EXERCISE INPUT —
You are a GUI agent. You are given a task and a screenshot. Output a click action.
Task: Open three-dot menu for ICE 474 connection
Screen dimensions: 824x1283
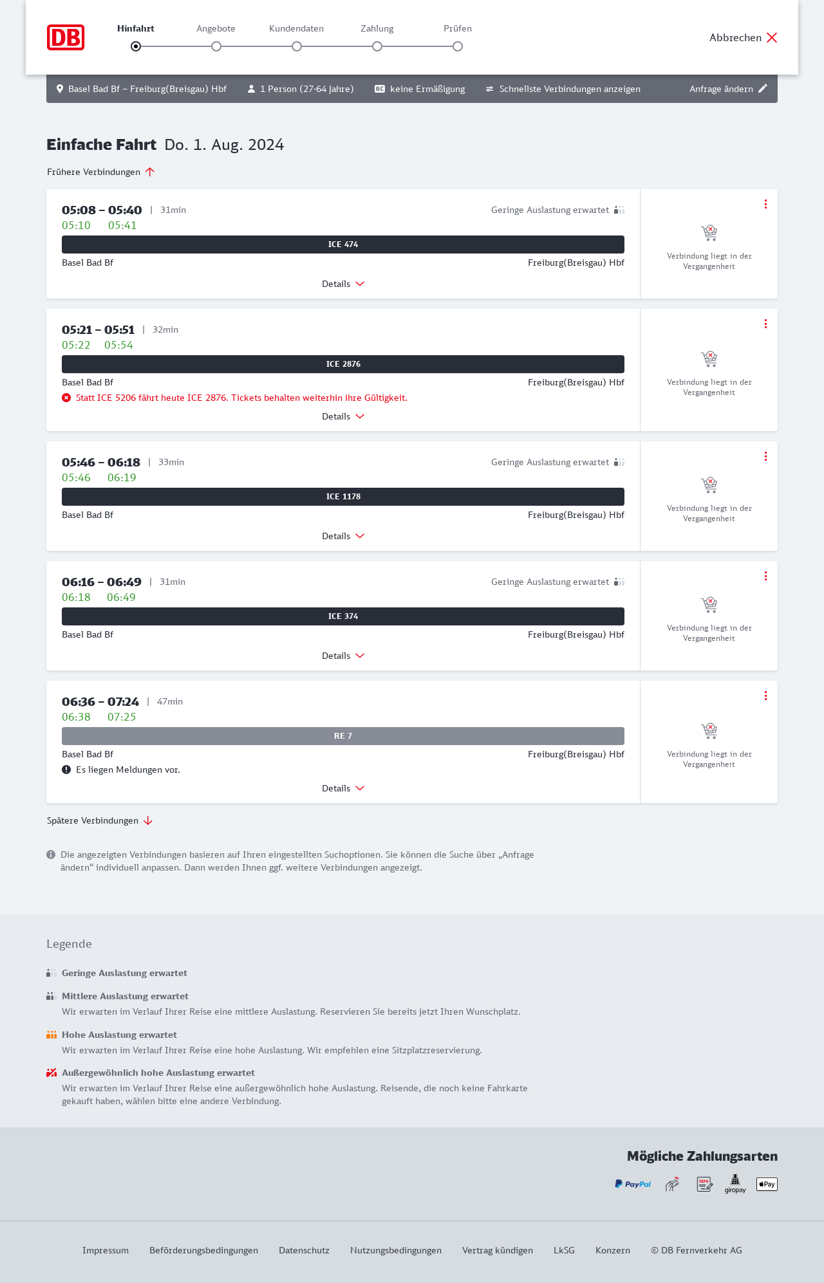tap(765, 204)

...

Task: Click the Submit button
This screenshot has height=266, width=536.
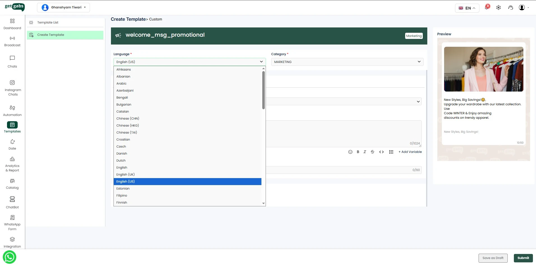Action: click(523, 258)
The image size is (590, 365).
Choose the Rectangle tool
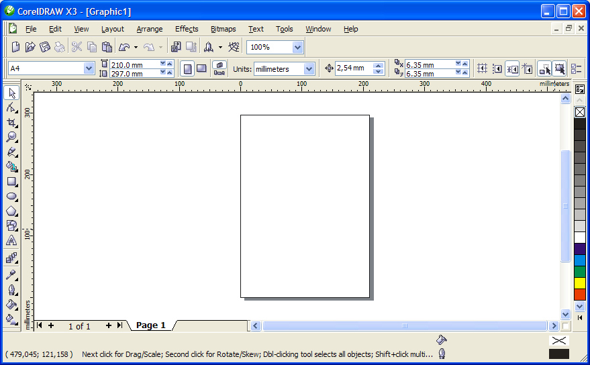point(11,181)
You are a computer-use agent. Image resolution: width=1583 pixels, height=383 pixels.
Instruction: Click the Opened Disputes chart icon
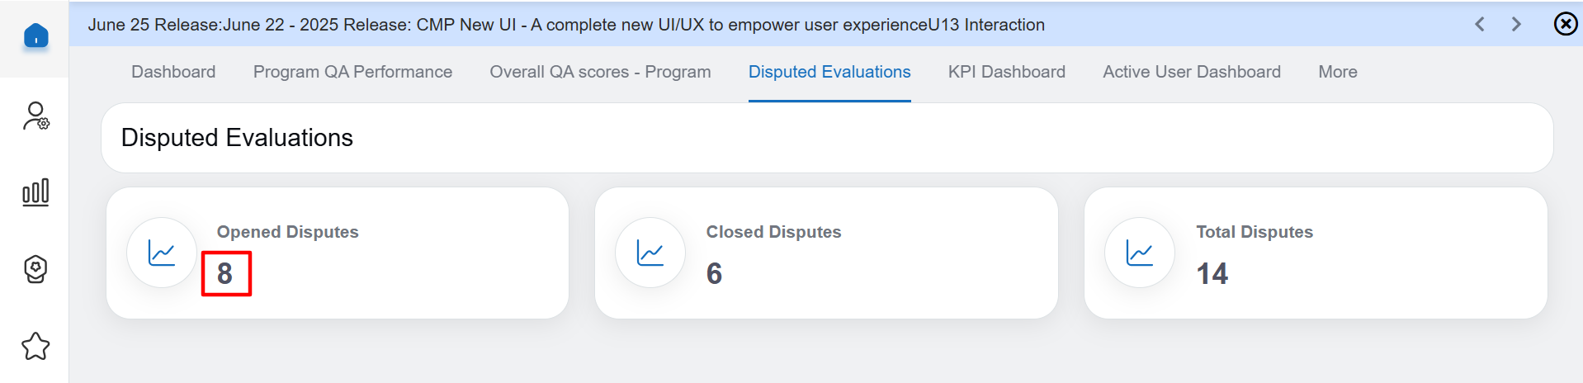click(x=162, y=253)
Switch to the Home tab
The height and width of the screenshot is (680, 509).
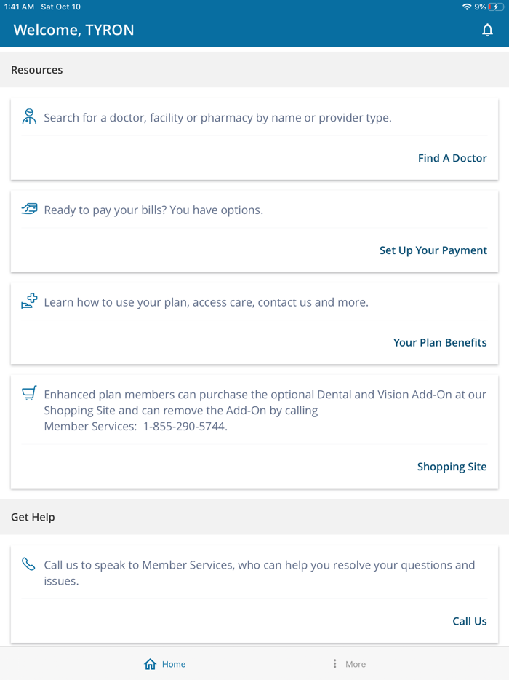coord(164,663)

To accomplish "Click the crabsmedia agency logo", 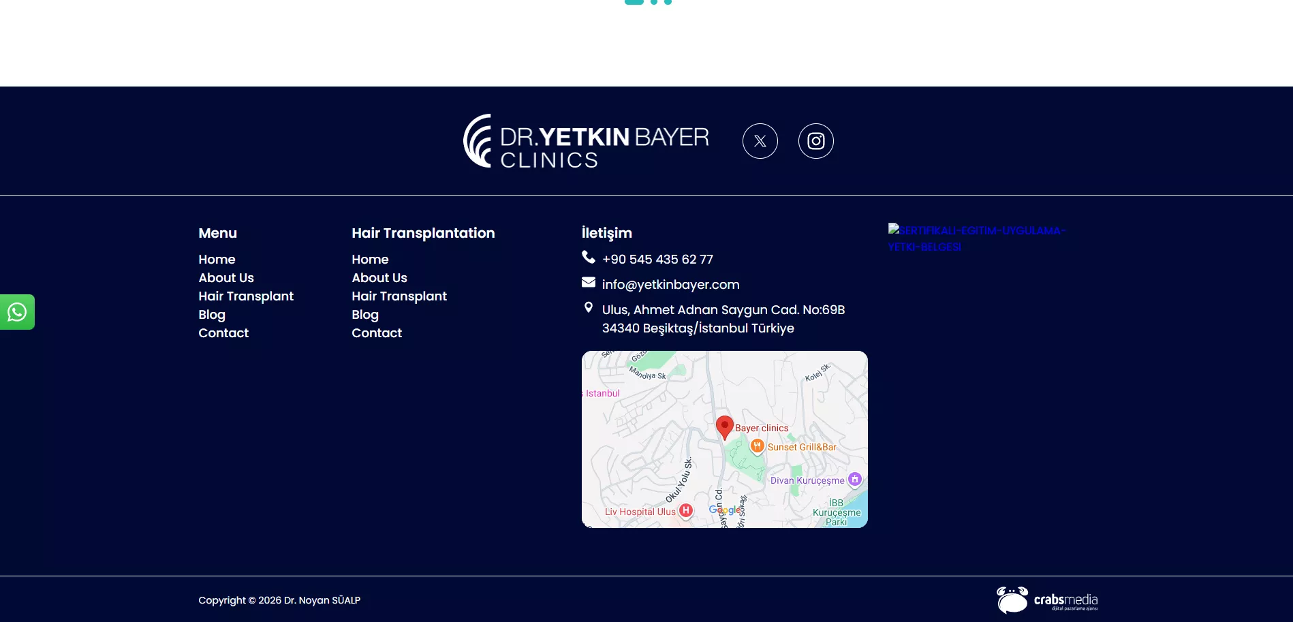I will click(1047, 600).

WORK TO COMPLETE — Please quote the listing from the line containing "You are a GUI" through the line containing "tap(765, 204)", including both of those lines and omitting the pictures.

RESULT OF THIS EXERCISE —
You are a GUI agent. You are given a task and a screenshot. Output a click action.
Task: Open three-dot menu for ICE 474 connection
Screen dimensions: 824x1283
tap(765, 204)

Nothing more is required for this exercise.